There are an estimated 500 million smallholder farmers in low- and middle-income countries. And, despite some improvement in their access to general financial services, relatively little progress has been made in financial services specific to their agricultural activities. Rural households and their demand for financial services have not been well understood, and the risk of extending them credit seems higher, due in part to the inherent risks of agriculture, the axis on which much of the rural economy turns. The relatively low population density of rural areas and the small size of most transactions have also made it very difficult to capture savings, channel remittances, build money transfer systems, and offer individual microinsurance products. Expanding the access of poor households to general financial services has already proven difficult. Meeting their additional needs for financial services related to agriculture seems even more daunting.
But opportunities in agricultural finance do exist, as demonstrated by positive experiences across a range of delivery channels, products, and financial service providers. Simple yet powerful innovations in the use of mobile phones, for example, are aggregating farmers and driving down transaction costs to levels that could pave the way for financial products and applications that had been previously unprofitable. Savings products have been modified to allow users to accumulate toward specific household goals in practical ways that fit with their cash flows and future spending needs. Financial service providers have learned a great deal about how to manage microloans to poor families and get them repaid—profitably. Private-sector agricultural businesses have also been steadily expanding their role in financial services, embedding access to credit in the production chain within a bundle of other goods and services (e.g., seeds, inputs, weather information, insurance) to secure steady supplies of raw materials and higher-value crops.

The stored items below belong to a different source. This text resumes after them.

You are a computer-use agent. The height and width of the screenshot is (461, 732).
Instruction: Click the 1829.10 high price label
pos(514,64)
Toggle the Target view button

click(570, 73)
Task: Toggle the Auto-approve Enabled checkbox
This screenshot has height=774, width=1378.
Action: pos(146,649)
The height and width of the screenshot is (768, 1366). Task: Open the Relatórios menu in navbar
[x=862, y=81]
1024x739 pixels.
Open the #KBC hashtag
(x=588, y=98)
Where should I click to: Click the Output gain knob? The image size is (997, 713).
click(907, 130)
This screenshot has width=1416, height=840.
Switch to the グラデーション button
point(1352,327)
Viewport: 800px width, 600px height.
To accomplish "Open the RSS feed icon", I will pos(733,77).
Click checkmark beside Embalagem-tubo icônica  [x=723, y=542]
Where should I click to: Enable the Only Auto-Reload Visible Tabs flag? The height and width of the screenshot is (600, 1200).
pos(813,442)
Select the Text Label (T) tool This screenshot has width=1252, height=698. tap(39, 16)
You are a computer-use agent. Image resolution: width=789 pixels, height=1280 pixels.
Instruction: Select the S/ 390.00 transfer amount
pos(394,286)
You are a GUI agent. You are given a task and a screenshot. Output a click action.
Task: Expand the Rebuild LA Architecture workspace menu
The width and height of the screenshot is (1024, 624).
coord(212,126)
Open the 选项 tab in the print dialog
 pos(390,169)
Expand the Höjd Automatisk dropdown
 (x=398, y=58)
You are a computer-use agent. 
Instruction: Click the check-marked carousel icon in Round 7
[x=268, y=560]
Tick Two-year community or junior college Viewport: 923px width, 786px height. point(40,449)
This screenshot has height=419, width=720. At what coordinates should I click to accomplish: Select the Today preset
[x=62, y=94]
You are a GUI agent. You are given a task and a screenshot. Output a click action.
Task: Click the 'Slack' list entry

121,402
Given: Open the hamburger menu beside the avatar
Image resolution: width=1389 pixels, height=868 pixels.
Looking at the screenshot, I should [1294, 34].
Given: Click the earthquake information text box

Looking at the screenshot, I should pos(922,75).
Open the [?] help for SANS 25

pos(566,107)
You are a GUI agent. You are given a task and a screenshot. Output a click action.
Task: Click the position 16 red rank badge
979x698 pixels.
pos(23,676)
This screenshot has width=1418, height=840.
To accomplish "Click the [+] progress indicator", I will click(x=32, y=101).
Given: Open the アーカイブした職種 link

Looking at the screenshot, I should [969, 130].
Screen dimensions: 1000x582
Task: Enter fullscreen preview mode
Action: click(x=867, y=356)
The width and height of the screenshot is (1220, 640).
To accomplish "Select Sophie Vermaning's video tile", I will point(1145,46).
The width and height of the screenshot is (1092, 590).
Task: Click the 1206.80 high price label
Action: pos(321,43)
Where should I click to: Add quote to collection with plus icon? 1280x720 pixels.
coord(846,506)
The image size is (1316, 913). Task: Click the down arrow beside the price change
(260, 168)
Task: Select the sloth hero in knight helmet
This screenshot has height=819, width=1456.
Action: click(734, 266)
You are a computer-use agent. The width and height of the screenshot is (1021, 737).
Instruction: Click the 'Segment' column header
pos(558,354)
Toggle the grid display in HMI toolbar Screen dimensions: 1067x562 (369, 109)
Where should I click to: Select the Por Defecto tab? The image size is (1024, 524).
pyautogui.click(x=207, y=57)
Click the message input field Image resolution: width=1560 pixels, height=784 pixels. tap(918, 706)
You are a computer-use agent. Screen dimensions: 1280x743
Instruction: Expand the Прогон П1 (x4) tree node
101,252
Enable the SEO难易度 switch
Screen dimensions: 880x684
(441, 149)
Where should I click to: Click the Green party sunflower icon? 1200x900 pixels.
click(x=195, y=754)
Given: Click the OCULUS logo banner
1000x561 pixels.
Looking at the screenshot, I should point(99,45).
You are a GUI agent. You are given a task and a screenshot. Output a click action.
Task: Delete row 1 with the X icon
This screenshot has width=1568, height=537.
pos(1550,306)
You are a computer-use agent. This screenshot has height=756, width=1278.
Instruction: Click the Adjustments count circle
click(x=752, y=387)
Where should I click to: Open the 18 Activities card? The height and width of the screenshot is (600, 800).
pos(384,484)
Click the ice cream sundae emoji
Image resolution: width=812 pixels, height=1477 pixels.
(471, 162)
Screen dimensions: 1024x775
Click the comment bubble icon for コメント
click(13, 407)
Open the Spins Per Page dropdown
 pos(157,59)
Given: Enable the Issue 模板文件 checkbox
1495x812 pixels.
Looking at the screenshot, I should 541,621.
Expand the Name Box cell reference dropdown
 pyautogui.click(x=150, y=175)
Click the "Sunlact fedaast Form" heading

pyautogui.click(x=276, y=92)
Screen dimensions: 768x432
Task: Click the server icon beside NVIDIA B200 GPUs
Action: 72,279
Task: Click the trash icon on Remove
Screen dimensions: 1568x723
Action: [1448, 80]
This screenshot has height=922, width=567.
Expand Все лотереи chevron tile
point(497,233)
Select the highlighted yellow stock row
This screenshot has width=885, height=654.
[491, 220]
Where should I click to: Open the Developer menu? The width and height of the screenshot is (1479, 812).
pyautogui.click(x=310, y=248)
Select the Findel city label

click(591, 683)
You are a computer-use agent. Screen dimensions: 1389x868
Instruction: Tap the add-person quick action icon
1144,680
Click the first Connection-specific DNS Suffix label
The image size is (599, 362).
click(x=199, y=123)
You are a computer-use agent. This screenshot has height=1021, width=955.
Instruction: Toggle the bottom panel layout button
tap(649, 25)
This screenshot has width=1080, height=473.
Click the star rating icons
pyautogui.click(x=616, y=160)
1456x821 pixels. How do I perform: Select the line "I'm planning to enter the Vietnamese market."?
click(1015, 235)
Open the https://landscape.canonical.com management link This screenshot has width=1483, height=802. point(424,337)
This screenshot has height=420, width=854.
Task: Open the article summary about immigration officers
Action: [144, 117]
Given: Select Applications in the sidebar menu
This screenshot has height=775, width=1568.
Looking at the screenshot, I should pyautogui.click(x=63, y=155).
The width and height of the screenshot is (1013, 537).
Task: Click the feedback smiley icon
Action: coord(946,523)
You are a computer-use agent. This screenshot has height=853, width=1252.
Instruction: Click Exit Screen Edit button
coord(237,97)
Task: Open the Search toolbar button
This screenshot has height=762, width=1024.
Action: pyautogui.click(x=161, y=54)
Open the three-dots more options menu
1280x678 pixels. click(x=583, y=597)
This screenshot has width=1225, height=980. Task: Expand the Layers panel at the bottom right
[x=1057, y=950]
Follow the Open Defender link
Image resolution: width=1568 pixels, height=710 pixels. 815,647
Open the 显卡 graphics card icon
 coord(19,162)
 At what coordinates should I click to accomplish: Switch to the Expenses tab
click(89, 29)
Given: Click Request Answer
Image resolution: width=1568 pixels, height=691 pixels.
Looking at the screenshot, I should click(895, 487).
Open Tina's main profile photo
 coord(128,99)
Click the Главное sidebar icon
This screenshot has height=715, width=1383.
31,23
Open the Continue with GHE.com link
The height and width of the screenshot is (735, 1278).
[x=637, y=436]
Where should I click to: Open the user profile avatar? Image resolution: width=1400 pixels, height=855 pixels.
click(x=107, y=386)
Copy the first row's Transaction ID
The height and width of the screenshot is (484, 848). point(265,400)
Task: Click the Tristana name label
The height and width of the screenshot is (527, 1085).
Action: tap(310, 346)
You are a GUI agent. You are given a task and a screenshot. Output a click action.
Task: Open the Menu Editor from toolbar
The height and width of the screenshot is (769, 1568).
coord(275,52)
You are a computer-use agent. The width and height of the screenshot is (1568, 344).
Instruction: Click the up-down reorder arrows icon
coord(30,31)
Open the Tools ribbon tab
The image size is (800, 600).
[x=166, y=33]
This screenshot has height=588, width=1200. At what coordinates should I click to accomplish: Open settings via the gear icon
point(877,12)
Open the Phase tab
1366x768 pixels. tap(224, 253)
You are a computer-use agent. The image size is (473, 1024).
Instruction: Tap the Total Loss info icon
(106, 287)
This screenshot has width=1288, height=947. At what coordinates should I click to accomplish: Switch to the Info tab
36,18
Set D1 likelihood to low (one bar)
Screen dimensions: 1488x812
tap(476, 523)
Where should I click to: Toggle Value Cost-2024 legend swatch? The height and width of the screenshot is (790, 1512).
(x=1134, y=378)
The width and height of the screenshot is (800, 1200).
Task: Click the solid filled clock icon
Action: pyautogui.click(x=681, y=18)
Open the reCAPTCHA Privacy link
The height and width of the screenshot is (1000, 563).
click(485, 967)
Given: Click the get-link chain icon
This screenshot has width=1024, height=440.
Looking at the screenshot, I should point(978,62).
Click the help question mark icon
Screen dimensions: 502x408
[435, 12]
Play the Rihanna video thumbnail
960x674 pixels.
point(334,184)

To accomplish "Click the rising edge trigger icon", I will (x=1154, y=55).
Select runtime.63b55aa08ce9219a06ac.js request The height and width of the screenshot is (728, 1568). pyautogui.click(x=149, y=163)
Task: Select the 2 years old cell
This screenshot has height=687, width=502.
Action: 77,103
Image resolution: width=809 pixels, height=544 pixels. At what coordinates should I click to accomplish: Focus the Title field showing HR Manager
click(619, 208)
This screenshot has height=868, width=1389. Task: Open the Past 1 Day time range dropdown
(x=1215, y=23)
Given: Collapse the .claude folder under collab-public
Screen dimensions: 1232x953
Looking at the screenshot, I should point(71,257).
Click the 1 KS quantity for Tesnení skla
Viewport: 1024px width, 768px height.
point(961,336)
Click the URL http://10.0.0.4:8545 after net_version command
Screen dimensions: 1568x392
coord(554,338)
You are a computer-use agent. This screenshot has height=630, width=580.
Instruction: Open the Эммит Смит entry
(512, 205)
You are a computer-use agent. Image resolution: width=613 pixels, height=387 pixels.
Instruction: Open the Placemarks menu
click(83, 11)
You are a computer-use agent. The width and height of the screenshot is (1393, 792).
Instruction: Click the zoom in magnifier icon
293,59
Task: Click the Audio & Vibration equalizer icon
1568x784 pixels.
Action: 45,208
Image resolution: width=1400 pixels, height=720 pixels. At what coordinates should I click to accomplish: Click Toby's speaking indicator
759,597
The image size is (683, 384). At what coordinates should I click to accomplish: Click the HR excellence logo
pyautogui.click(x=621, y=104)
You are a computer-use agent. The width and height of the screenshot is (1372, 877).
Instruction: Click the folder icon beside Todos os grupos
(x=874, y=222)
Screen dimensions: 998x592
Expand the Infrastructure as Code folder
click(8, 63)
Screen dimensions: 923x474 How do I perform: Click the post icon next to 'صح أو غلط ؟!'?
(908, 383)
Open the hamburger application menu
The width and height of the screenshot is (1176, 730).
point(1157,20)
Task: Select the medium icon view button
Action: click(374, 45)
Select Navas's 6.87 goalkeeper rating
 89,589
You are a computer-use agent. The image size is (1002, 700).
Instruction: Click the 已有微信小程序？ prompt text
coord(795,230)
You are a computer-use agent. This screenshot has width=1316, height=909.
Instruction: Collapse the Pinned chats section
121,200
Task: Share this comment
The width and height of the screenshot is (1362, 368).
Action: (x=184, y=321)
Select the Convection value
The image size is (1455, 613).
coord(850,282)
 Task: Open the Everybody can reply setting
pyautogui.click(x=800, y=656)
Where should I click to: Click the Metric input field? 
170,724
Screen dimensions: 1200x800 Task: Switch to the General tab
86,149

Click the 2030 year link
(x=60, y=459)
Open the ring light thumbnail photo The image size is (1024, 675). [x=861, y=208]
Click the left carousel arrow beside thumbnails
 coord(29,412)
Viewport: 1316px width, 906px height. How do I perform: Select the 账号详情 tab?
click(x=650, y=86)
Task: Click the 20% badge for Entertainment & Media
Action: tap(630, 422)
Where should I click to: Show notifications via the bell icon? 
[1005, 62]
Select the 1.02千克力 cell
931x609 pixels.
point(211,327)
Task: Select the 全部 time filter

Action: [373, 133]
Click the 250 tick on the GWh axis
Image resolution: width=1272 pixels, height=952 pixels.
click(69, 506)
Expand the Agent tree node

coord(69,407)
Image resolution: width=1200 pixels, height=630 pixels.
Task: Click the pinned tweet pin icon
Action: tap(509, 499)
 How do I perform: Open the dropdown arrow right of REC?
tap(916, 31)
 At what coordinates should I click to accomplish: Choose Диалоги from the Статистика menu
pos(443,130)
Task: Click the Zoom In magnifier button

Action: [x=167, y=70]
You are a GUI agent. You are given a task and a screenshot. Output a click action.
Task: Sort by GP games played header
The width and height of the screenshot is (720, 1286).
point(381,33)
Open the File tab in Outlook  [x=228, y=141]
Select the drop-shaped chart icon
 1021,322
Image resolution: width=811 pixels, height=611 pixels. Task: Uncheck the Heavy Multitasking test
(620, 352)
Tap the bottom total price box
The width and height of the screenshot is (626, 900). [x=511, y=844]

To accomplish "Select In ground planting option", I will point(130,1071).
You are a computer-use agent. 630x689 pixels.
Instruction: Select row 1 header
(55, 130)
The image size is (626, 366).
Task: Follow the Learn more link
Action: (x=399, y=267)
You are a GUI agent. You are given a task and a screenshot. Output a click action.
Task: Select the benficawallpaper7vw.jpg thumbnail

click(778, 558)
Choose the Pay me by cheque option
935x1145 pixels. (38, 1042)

This paper examines the challenge of providing financial services that support the multiple goals of rural households, including those related to their more universal, general household needs and those linked to their agricultural activities. Following an overview of the policy and business case for attention to smallholders and their agricultural activities, this paper proposes a segmentation framework for the 500 million smallholders in low- and middle-income countries to more precisely characterize their demand for financial services related to agricultural activities. These three segments—(i) noncommercial smallholders, (ii) commercial smallholders in loose value chains, and (iii) commercial smallholders in tight value chains—are differentiated by what they grow, how they engage with markets as buyers and/or sellers, and how those markets are organized. These segments are not meant to be fixed, iron-clad divisions, but rather categories based on common traits that can begin to illuminate the financial mechanisms that might best fit the given financial goals and cash flows. This paper then outlines the demand for and current supply of financial services within each segment, and it concludes with some initial ideas on opportunities to better meet their financial needs.